You'll have to emulate piping data from STDIN to lpr without closing the
handle, but stop sending data. I bet you'll then see it hanging in recv()

> I agree, but it might not be possible to change that behavior as the
> jspprint processes that act as spoolers for jbase are compiled
> programs. 

So the jspprint thingies can only get rid of print data by piping them
to their STDOUT? And no other way, like "write to file"??

In that case: hail the jbase programmers!

> And I doubt we have access to the source code.  I can check
> though.

You can always use a shell script (or other program) and make it pretend
to be "lpr" that receives data via its STDIN and writes to file. And
then let the "lpr.orig" send the file to cupsd.

> When this problem occurs, I actually can run print jobs through lpr from
> the command line in the way you describe (from a file). 
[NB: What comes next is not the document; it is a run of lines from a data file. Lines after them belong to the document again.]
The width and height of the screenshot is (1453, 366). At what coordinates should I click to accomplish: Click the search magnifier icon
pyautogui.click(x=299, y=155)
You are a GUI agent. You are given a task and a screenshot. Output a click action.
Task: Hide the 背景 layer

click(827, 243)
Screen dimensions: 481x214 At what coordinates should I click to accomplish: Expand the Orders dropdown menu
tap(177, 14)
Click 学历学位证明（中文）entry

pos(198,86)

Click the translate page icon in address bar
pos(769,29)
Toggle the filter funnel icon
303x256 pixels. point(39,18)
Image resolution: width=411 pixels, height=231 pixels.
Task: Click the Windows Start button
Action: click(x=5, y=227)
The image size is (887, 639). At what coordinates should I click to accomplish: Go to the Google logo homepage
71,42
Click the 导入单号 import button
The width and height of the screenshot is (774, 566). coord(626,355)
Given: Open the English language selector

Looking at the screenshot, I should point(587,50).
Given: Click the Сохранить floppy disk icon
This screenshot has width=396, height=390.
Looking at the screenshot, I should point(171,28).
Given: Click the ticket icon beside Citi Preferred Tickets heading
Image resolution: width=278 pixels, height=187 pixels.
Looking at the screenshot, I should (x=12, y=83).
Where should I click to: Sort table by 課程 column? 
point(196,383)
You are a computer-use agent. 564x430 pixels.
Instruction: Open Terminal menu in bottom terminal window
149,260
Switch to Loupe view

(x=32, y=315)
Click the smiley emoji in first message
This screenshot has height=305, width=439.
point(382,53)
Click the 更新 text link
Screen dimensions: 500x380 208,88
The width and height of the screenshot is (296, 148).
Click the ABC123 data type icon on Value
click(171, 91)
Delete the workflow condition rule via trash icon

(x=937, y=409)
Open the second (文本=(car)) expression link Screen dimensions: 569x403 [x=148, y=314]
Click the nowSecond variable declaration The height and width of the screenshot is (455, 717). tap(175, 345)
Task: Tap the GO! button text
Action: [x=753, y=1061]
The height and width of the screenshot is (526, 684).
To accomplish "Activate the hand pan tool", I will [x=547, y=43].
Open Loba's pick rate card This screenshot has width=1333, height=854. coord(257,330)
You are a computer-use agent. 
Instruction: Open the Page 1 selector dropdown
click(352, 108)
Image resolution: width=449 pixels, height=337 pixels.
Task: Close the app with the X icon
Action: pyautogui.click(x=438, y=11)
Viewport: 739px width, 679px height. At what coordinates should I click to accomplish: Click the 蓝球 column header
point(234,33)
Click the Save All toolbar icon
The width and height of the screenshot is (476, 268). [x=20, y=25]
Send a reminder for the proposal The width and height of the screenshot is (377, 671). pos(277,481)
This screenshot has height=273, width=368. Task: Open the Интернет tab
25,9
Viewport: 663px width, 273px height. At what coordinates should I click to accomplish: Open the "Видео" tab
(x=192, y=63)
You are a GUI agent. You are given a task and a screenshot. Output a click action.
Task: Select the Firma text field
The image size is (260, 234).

So how do you make the original job to go into a file?

> Those go
> through fine.
> 
>  Could it be that we are sending jobs to cups that cups doesn't like? 

No.

As you said, cupsd never logs any connection into its access log
(concerning these foul jobs).

The problem is that lpr does not see an end of the data stream it
may have received partially. lpr stores that stream into a temp file,
completely, before it starts connecting and sending the job to cupsd.

> Are there any characters to look out for?  How is the jspprint process
> supposed to tell lpr that its done sending it data?  I seem to remember
> that there is some signal that is sent, but don't remember what.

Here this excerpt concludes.